### Text segment
Topic: Professions & Institutions

The NAACP vs. the IRS
(11/9/2004)

One would think that after being allowed to break the law with impunity for many years due to lax and cowardly enforcement, the news that it's finally time to toe the line like everybody else would be greeted with a sigh, and maybe a "Well, it was nice while it lasted!" But the NAACP apparently doesn't think that way. It prefers to make a completely disingenuous accusation of sinister "political motivations" now that the Internal Revenue Service has finally decided to wake up and do its job. That's too bad, and it's also pretty disgraceful, because the organization doesn't have a leg to stand on. The pretense that the venerable civil rights organization has not repeatedly violated the extremely clear laws prohibiting non-profit tax-exempt organizations from engaging in partisan political activity goes far beyond posturing to outright lying.

In October, the IRS began investigating alleged tax code violations by about 60 non-profits whose activities during the election season may have crossed the line. By law, the agency cannot reveal which groups it is looking at, so the NAACP decided to announce its involvement, making it look as if it were the only target. This tactic was, in fact, part of the very partisan conduct it is being investigated for, and was immediately used by NAACP leaders Julian Bond and Kwami Mfume to justify exactly the kind of political attacks the law prohibits non-profits from making.

### Task item A
Name every person and organization mentioned in the commentary on the NAACP and the IRS.
### Task item B
Pick up the commentary on the NAACP and the IRS after its final sentence and carry it forward.

### Given records
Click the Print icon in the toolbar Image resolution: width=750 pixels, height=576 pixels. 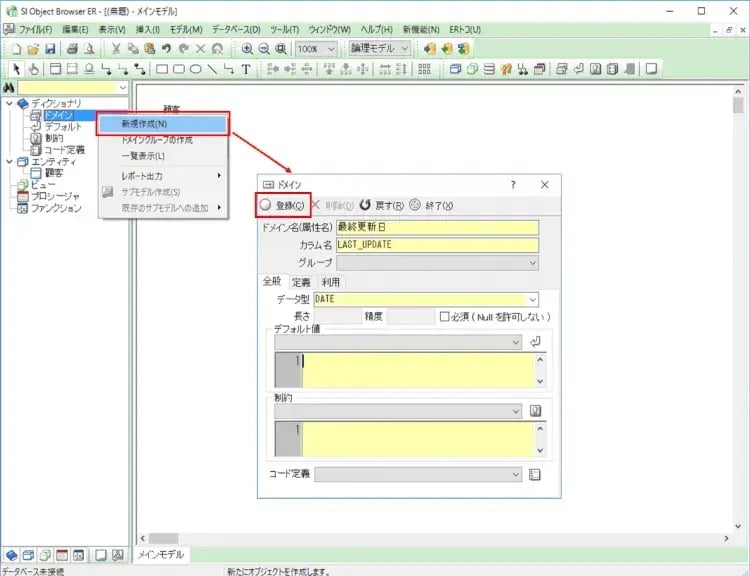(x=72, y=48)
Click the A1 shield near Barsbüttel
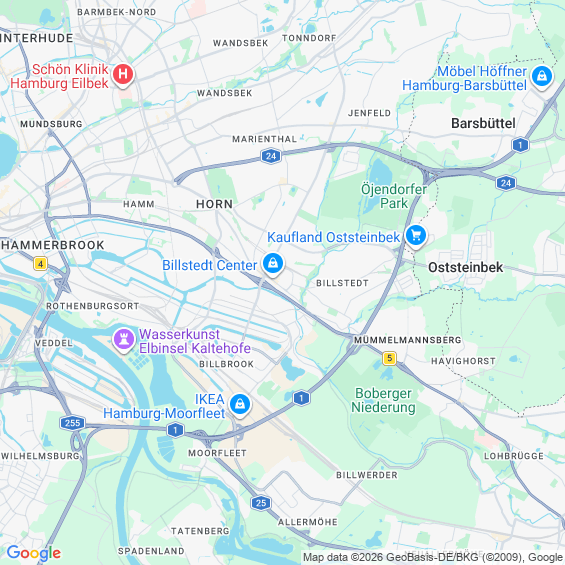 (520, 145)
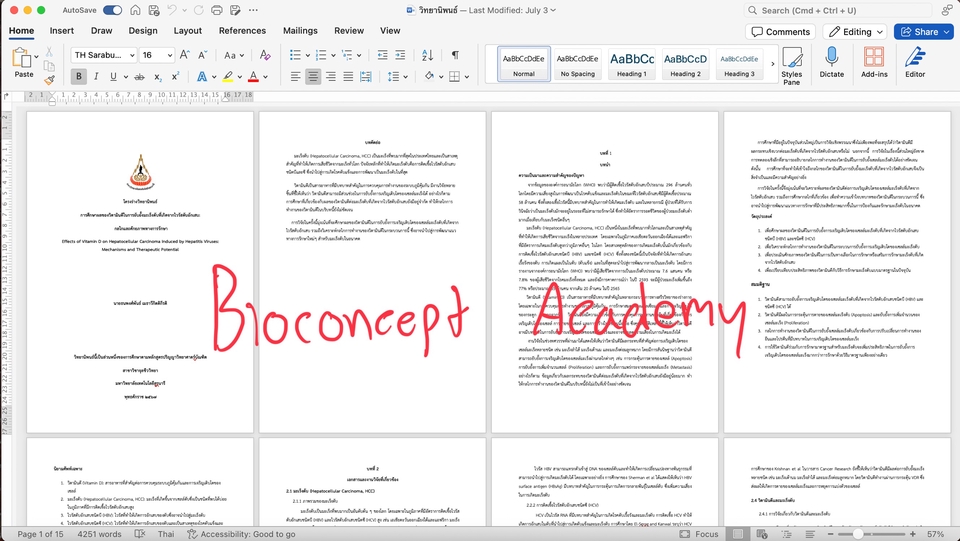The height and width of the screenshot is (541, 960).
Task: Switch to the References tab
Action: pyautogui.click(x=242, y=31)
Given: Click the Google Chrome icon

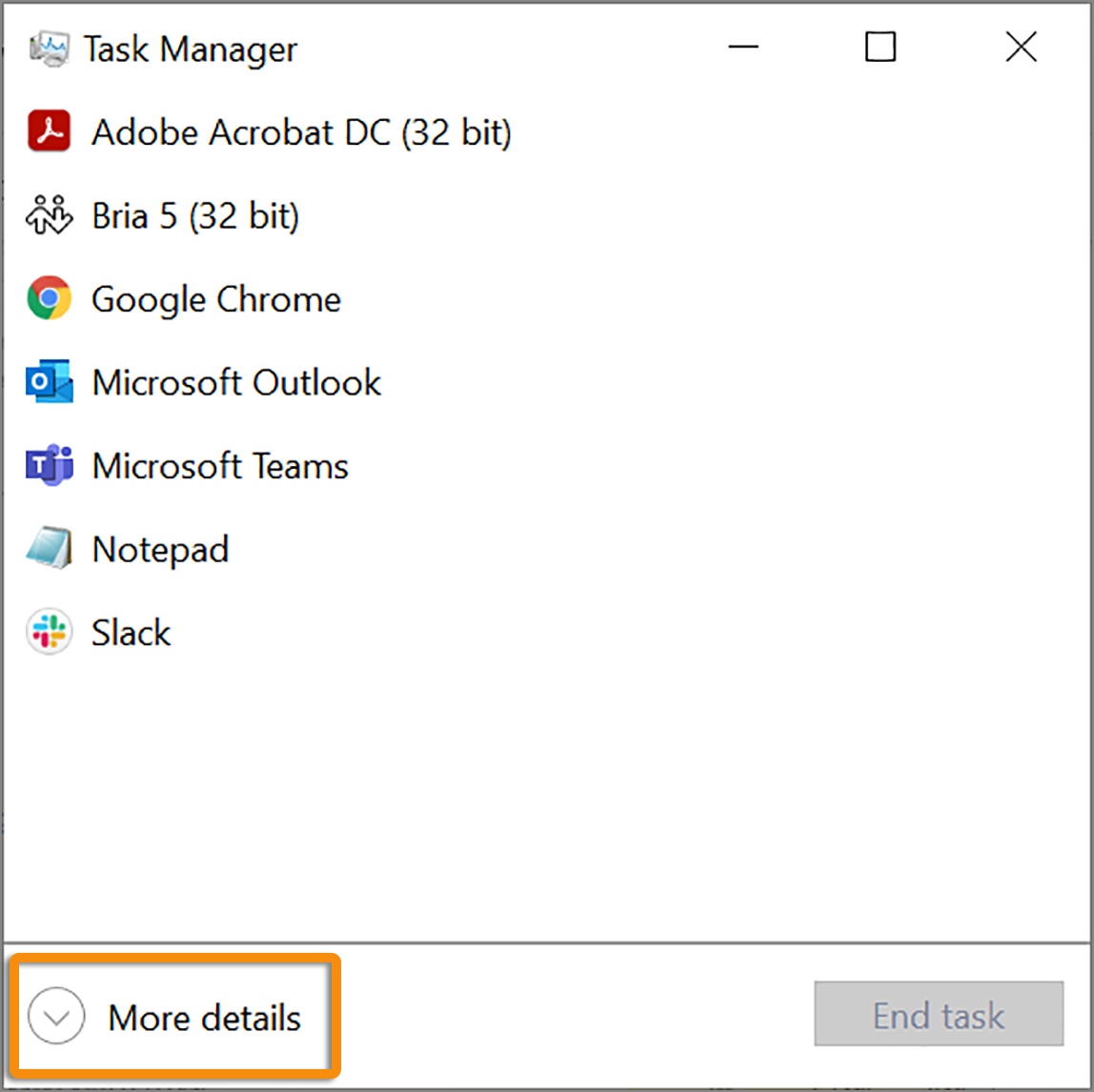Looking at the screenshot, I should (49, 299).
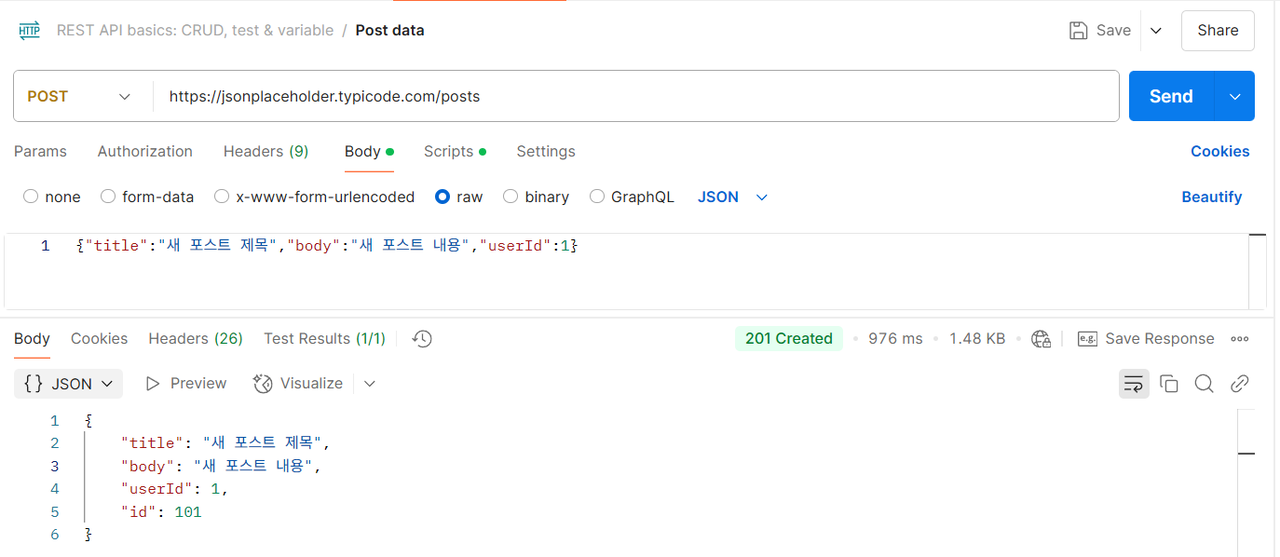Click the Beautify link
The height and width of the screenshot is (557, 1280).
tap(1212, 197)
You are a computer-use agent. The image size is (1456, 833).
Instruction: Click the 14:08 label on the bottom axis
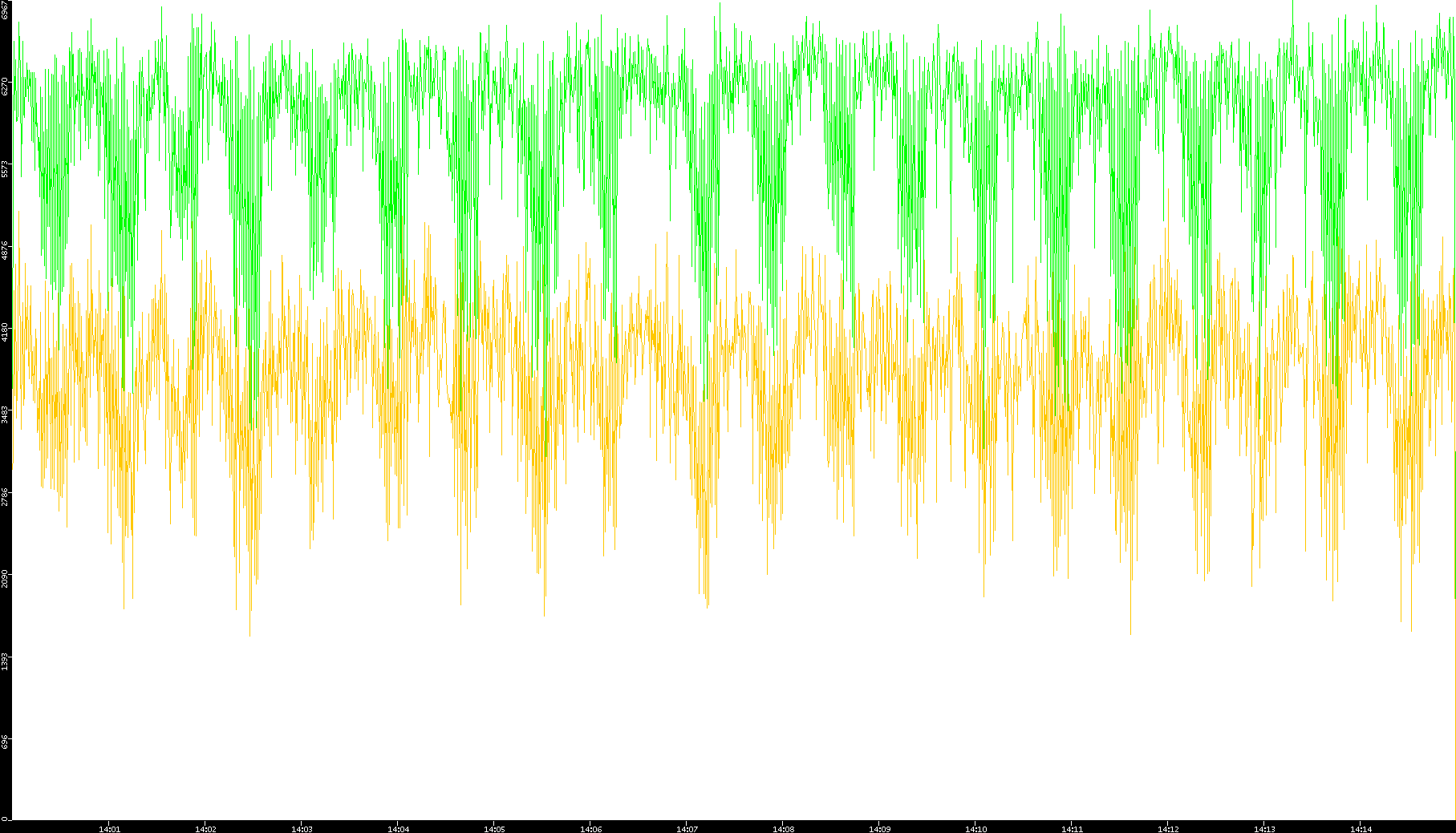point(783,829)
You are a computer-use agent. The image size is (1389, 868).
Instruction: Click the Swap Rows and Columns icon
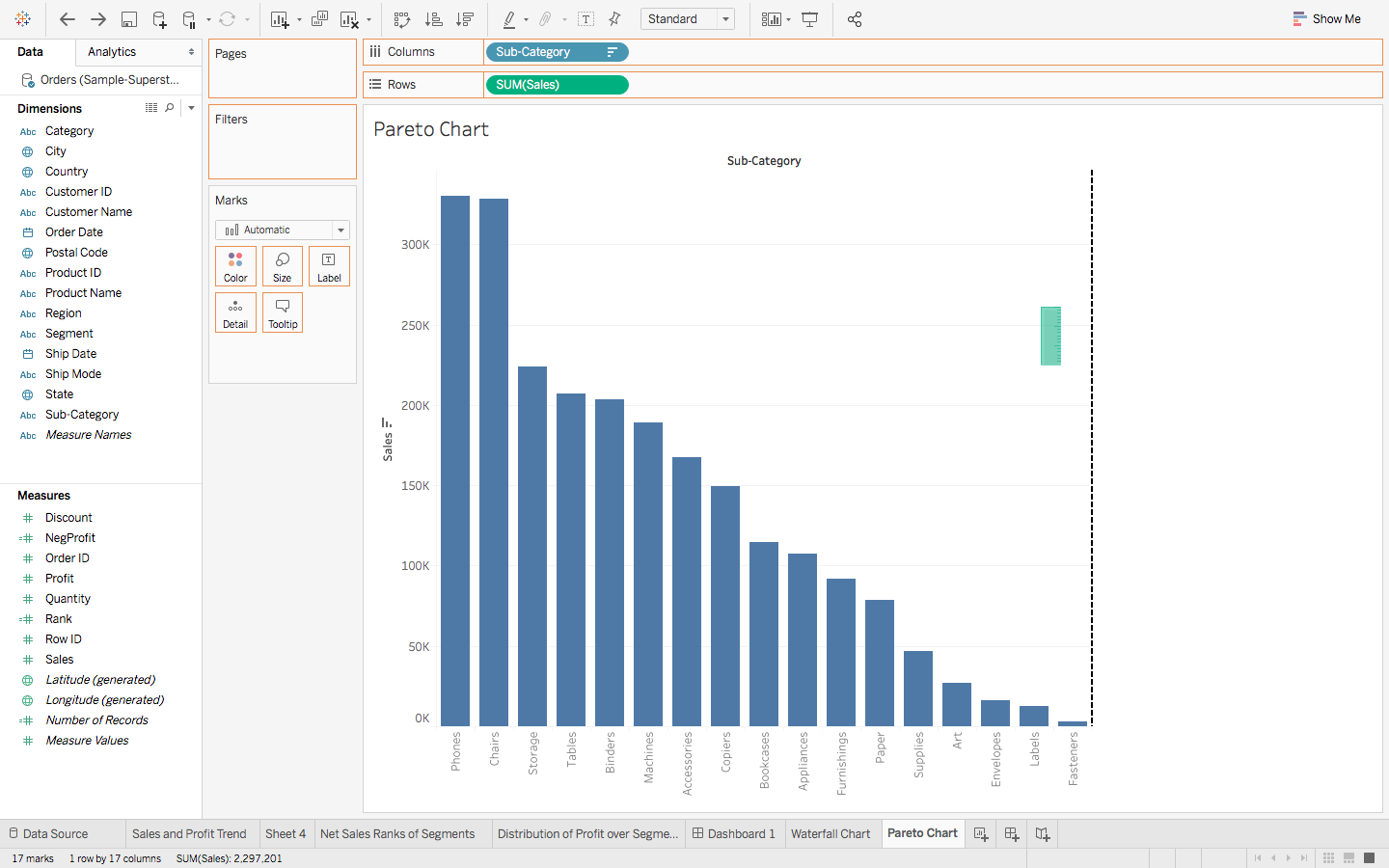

### Output A
NAACP
Internal Revenue Service (IRS)
Julian Bond
Kwami Mfume

### Output B
The immediate accusation from the group was that the timing of the investigation was "suspicious." This was another dishonest statement, and one requiring more than a little brass. The IRS was investigating illegal election activity during an election; sounds reasonable, don't you think? The suspicious timing was all on the part of the NAACP, which made the voluntary revelation that it was being investigated as close to the election as possible, presumably to maximize its value as a political issue to anger its membership against the President.

The NAACP is one of many (certainly more than 60) non-profit organizations that have habitually ignored the legal limitations on their political activity. 501C(3) organizations, or charitable non-profits, must confine their activities to educational and charitable activities. They cannot campaign for candidates or legislation, implicitly or directly. According to the tax laws, an organization is not regarded as operated exclusively for charitable purposes "if more than an insubstantial part of its activities is not in furtherance of an exempt purpose." If a tax-exempt educational organization engages in education as only an incidental part of its overall mission, it is operating in violation of the law.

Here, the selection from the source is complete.